TEXT SEGMENT:
::::::::::

Saying that marriage must be a heterosexual union in order for it to be a strong societal foundation also ignores the millions of cases of poorly-matched heterosexual marriages in the United States, the ones that result in societal ills like household violence or maladjusted children. To argue that two thoughtful, compassionate men or two wise, loving women could not raise children in a better way than a thoughtless, terrible man and his irresponsible wife, simply because of sexual preferences, is a blind and ignorant way to analyze human relationships.

"Have people heard enough of the Christian voice?"

It is unique, on a national level, to hear a Christian reverend’s voice speak frankly about the perception of mainstream non-churchgoing Americans toward purveyors of the Christian experience. I am sure that the attitude you have in being honest with the merits of proselytizing in any sense are informed by your living in Portland, OR, as the community there seems to be more inclined to be self-aware than in many other parts of the country. Does this overwhelming feeling exhibited by the general public influence your opinions on how public or private the religious feeling and experience should be? To put it another way, do you see greater merit in religion being a personal endeavor more than it is a group- or community-driven system, given your circumstances of being in a more intellectually, individually independent community? Is it possible for Christianity to be a completely personally-examined religion, or must scripture be followed – I do not know mine so I will not try to cite it – in regards to the importance of the church?

::::::::::

DATA SUPPLIED:

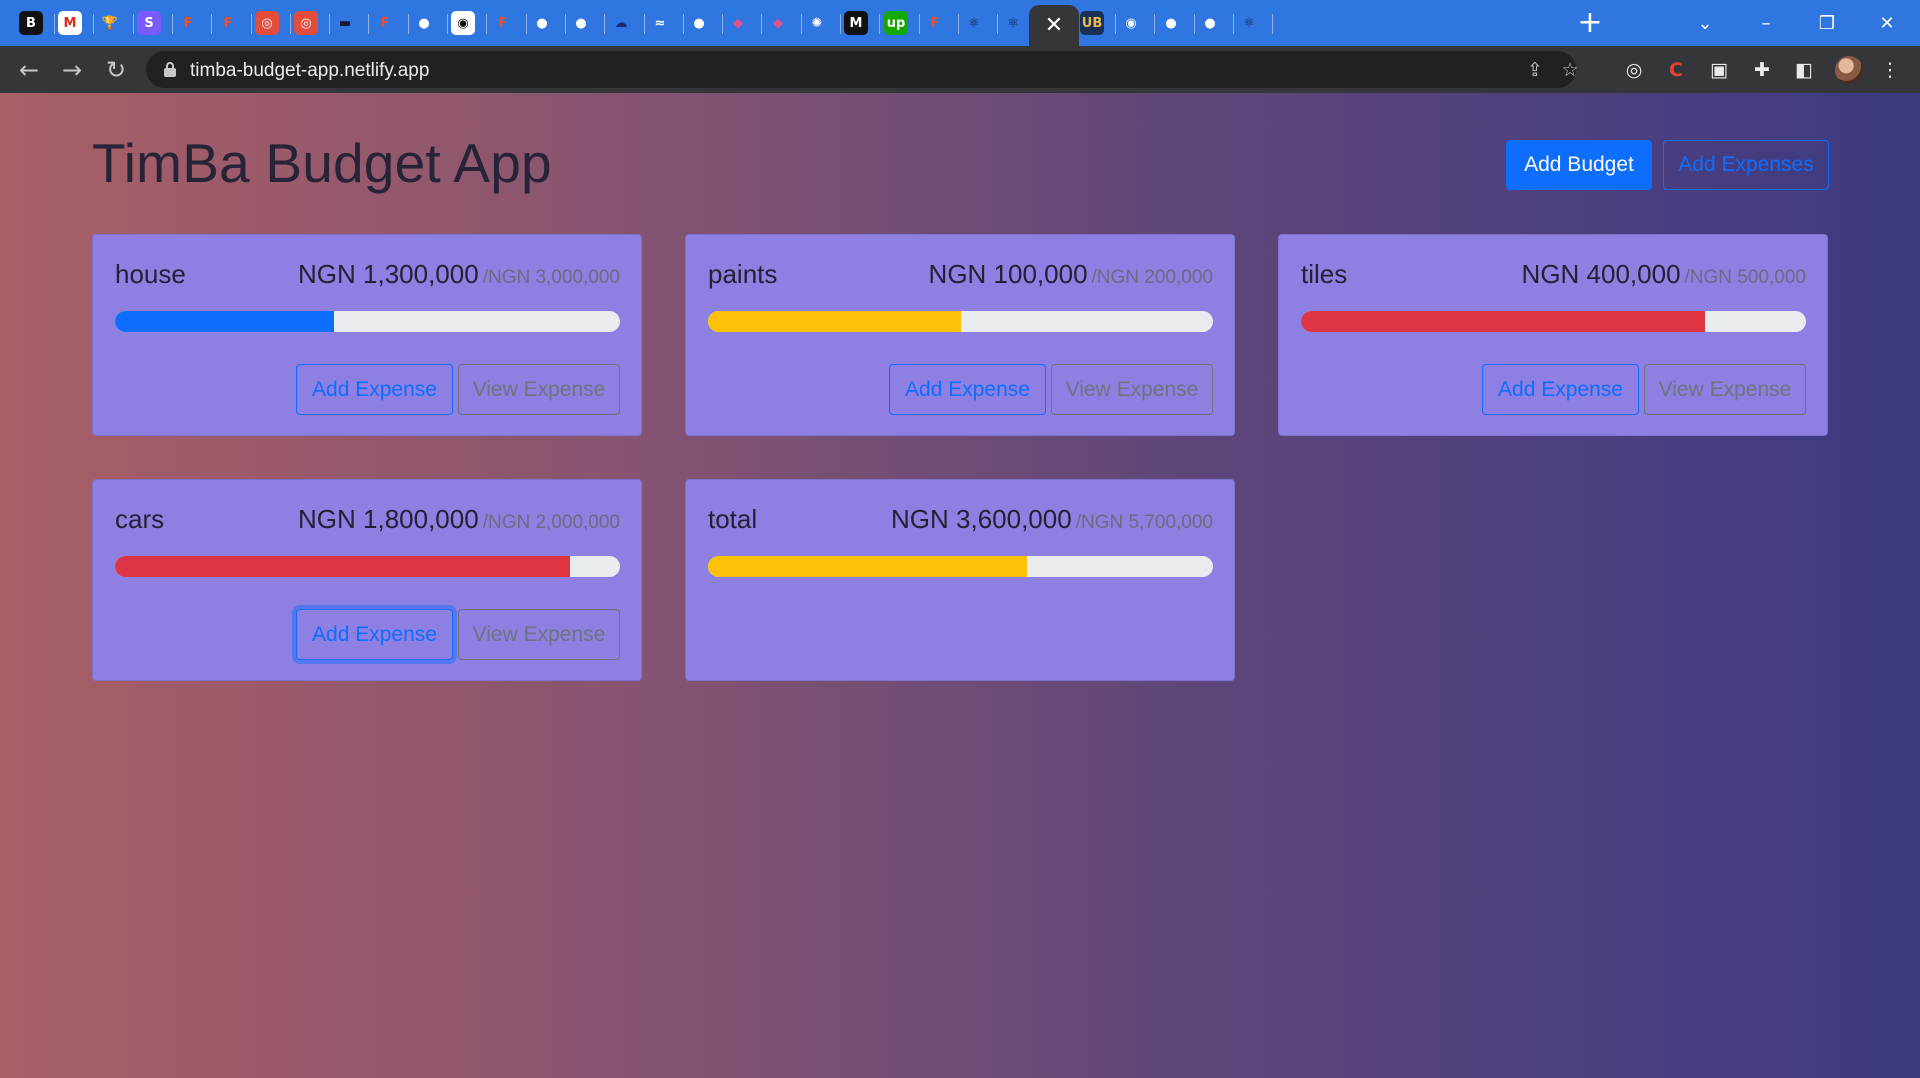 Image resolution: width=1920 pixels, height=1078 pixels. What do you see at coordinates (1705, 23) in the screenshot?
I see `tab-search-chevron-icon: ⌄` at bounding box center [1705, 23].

::::::::::

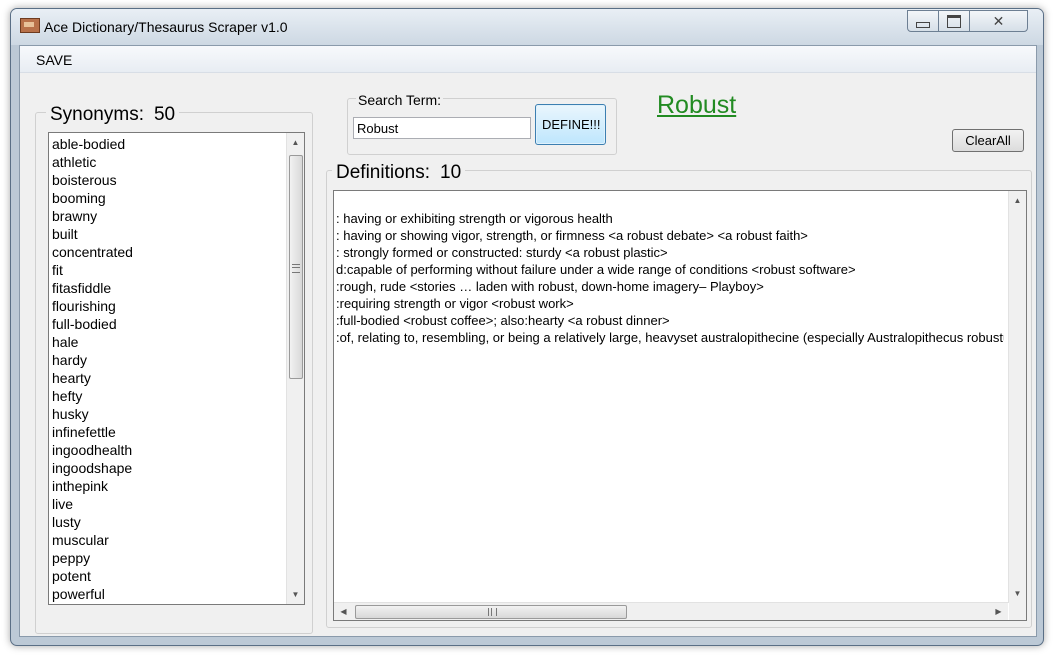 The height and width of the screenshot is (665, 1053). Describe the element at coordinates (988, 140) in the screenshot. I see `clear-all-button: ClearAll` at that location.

::::::::::

BRIEF 1: In the passage on marriage and Christianity, why does the writer think the reverend's honesty is shaped by living in Portland? Answer in one to three sentences.
BRIEF 2:
Answer these questions about the passage on marriage and Christianity:
(a) Which societal ills does it name as results of poorly-matched heterosexual marriages?
(b) What pairs does the writer set against "a thoughtless, terrible man and his irresponsible wife"?
(c) Why does the writer decline to cite scripture?
BRIEF 3: Go on with the passage on marriage and Christianity, starting after its last sentence.
The rows are separate material from the passage on marriage and Christianity.

ANSWER SPACE 1: The writer believes the community in Portland, OR, seems more inclined to be self-aware than many other parts of the country. That setting is taken to inform the reverend's honest attitude toward the merits of proselytizing.

ANSWER SPACE 2:
(a) Household violence and maladjusted children.
(b) Two thoughtful, compassionate men, or two wise, loving women.
(c) The writer does not know their own scripture.

ANSWER SPACE 3:
What place does proselytizing have in the worldwide spiritual community, at this point in human history? I would argue that this effort, whether Christian or not, is indicative of a political undertaking much more than it could be argued to be spiritually driven; the core of religiosity is one’s own experience of the divine/transcendent-human relationship, and the idea that this is created best by recruitment to a group-enacted religious worldview is questionable. Is it not more meaningful for a person to have a religious experience, some communication with what can be said to be God, on the means of their own accord, rather than seeing a person become the “marginal spirituality added” to a long-existing institution? Or is this simply a case of an individual mind reacting to a group-driven religious world?